A lot can come from page 17: Weapon’s of the Weak?
When I was reading Jon Cruz’s book, I could not help but think that many of his concepts, most notably the fact that he argues for the development of a new point-of-view/framework for which to look at cultures on the margins in the US as a convergence of historically specific sociological processes and modernity discourses, reminded me of James C. Scott’s Weapons of the Weak. While in his introduction Cruz argues that his book “is not a ‘cultural resistance’ story” he does allow that it “helps account for the rise of an interpretive formation that has enabled people to become mapped, to struggle over existing maps, and to become reflexive mappers themselves.” (17) I would posit that Scott, or the concepts that Scott introduces, had to be present before Cruz’s book and its theories could be consumed by scholars.
Cruz focuses a great deal of his work on the importance of the historical realities surrounding cultural methodology that allows for a change in the way black spirituals are viewed just before and after the Civil War in the US. It is his use of history that allows for his interpretation that “the phenomenon of slave culture – black culture in general and the Negro spiritual in particular – was central at the crossroads of the two larger cultural developments of American hermeneuticism and cultural scientism.” (17) I find it unsatisfying that we would not want to set these processes in any more historical base than the moment in time of the transition. His argument leans, in part, on the shoulder of history as a process and the relation of not only historical economic, social, and cultural realities but also the history of the development of ideas. It is for this reason that I find myself on page 17 (where apparently all my concerns exploded on the marginalia of the book) frustrated not to see Scott and Weapons of the Weak.

» **WORK TO DO**
[a] In the post about Jon Cruz's book, what does Cruz say in his introduction that his book is not?
[b] Retype the post about Jon Cruz's book between "A lot can come" and "consumed by scholars.", inclusive.

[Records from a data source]
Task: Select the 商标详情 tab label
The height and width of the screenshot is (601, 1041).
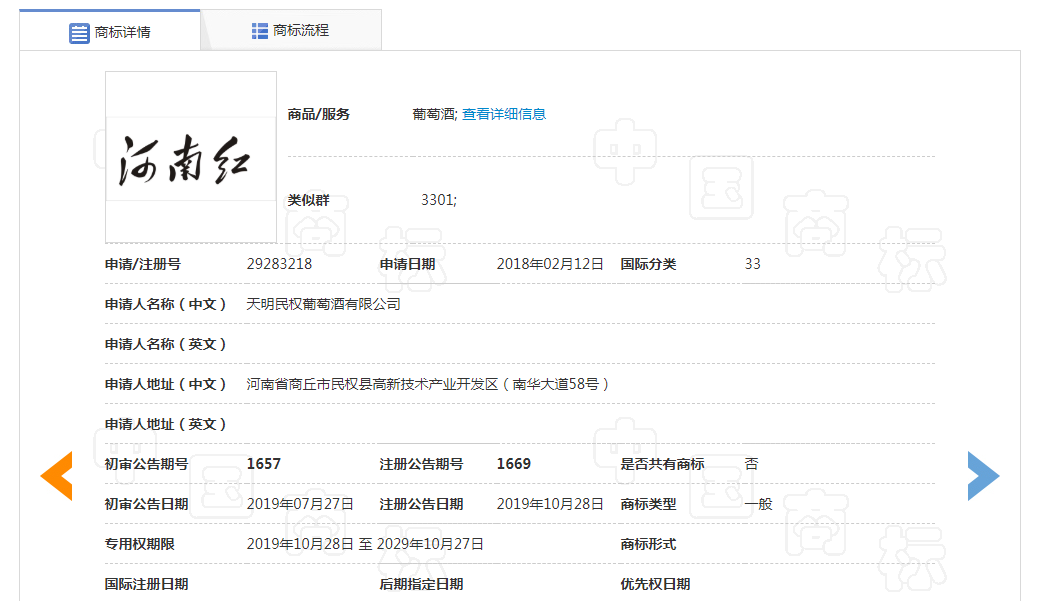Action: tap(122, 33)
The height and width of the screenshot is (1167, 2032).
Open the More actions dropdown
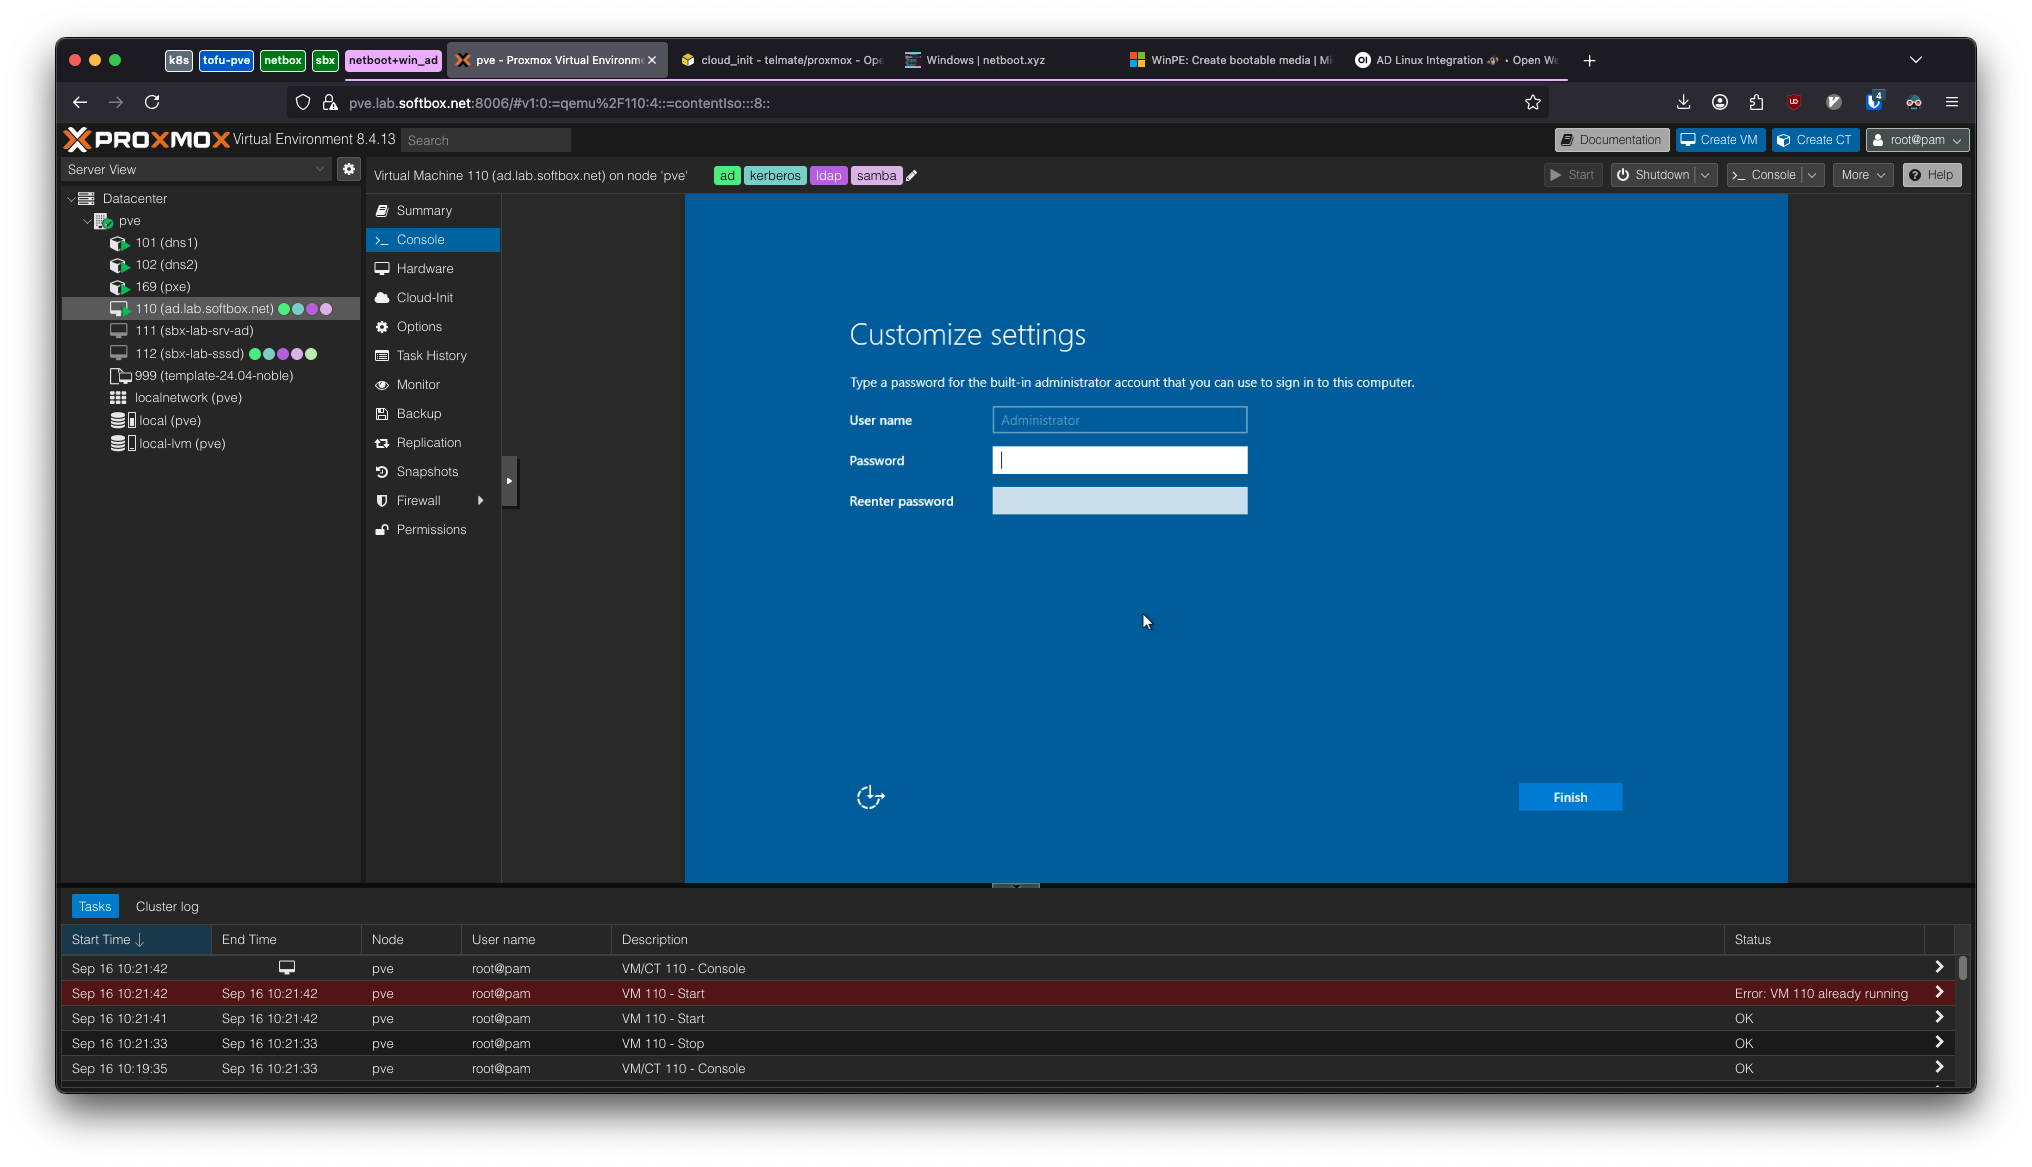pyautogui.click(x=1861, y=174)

» **TASK RESULTS**
[a] A "cultural resistance" story.

[b]
A lot can come from page 17: Weapon’s of the Weak?
When I was reading Jon Cruz’s book, I could not help but think that many of his concepts, most notably the fact that he argues for the development of a new point-of-view/framework for which to look at cultures on the margins in the US as a convergence of historically specific sociological processes and modernity discourses, reminded me of James C. Scott’s Weapons of the Weak. While in his introduction Cruz argues that his book “is not a ‘cultural resistance’ story” he does allow that it “helps account for the rise of an interpretive formation that has enabled people to become mapped, to struggle over existing maps, and to become reflexive mappers themselves.” (17) I would posit that Scott, or the concepts that Scott introduces, had to be present before Cruz’s book and its theories could be consumed by scholars.